褒められてるうちは、まだまだというけれど、幼少時とかにあまり親から褒められた経験が少ない人間としては、自分の立ち位置というか居場所が「言われた事に素直に従う事」とかにあったりするので、本来、自分ができる事とかでも無意識に手を抜いたり、周りからの指摘を待ったり、携わってる物事への関心が足りなくなったりしてた。仕事でもレギュレーションが曖昧だとイライラしたり、型にハメて動こうとするので、なぁなぁで動く事に戸惑いを感じてしまう。PM的には、そこを明確にするのが大事なんだけど、それに依存してしまうので、融通がきかず、違う意識の人から指摘を受けた時、自己批判におちて、ネガティブなスパイラルに入り、結局、開き直るという繰り返しだったような。
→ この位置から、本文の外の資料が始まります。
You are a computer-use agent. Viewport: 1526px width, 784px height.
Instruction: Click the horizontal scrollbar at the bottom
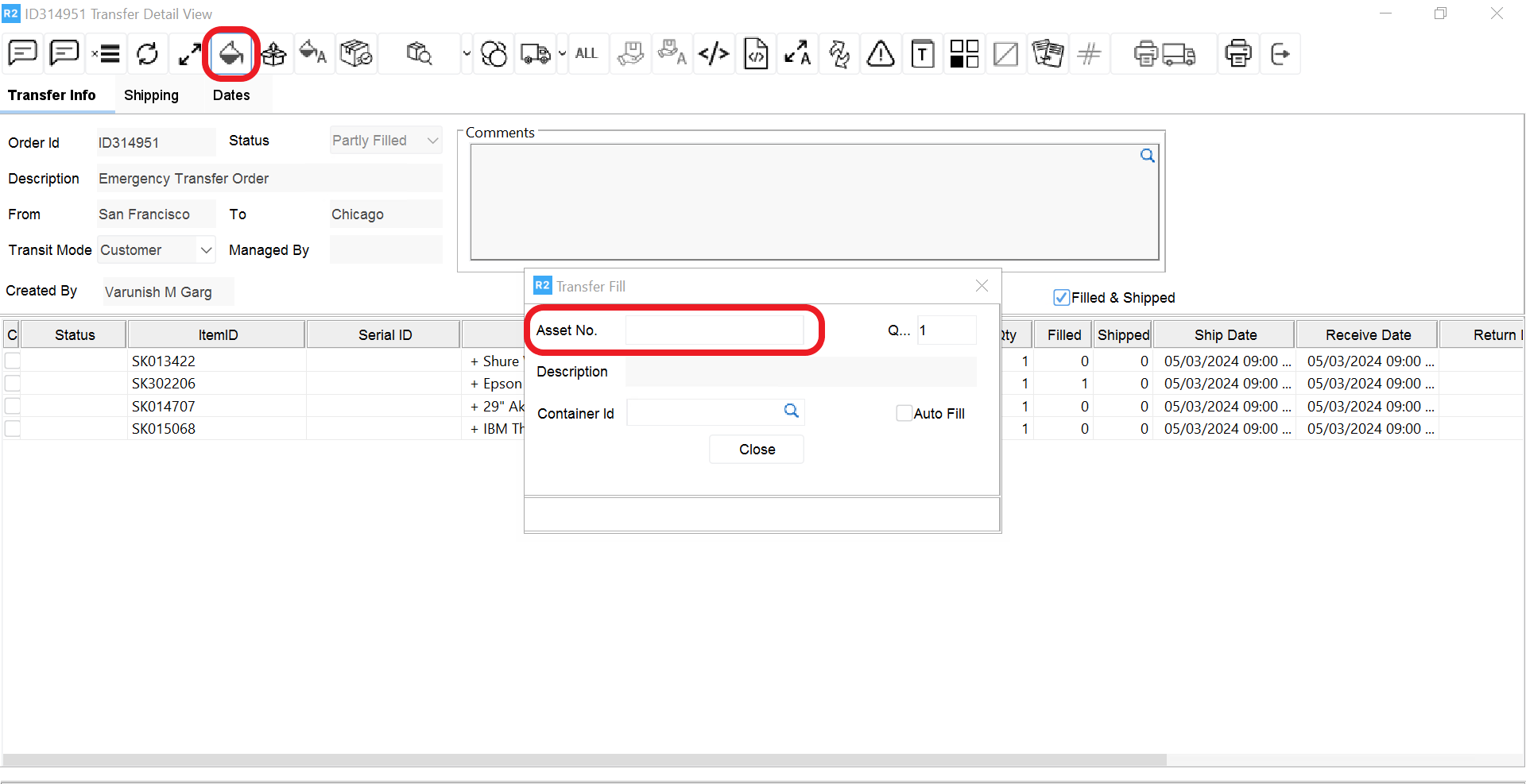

年末は、アスペルガーの本とかアダルトチルドレンの本とか人間失格を読んだりしたんだけど、今年はちょっとずつ、怒られたりしても「イヤなものはイヤ」と言えるようになりたいなーと思ってる。そのせいか、周りから指摘されても、前ほど気にならなくはなってきたかも。そこで自分の軸ができれば、人が決めたレギュレーションや手法に依存する事なく、自分で判断できるようになれそう。むしろ自分に足りないのは、そういう場面でこそ自己批判に走らず「こんなに頑張ったじゃないか」と自分を褒め(愛す)る事なんだと思う。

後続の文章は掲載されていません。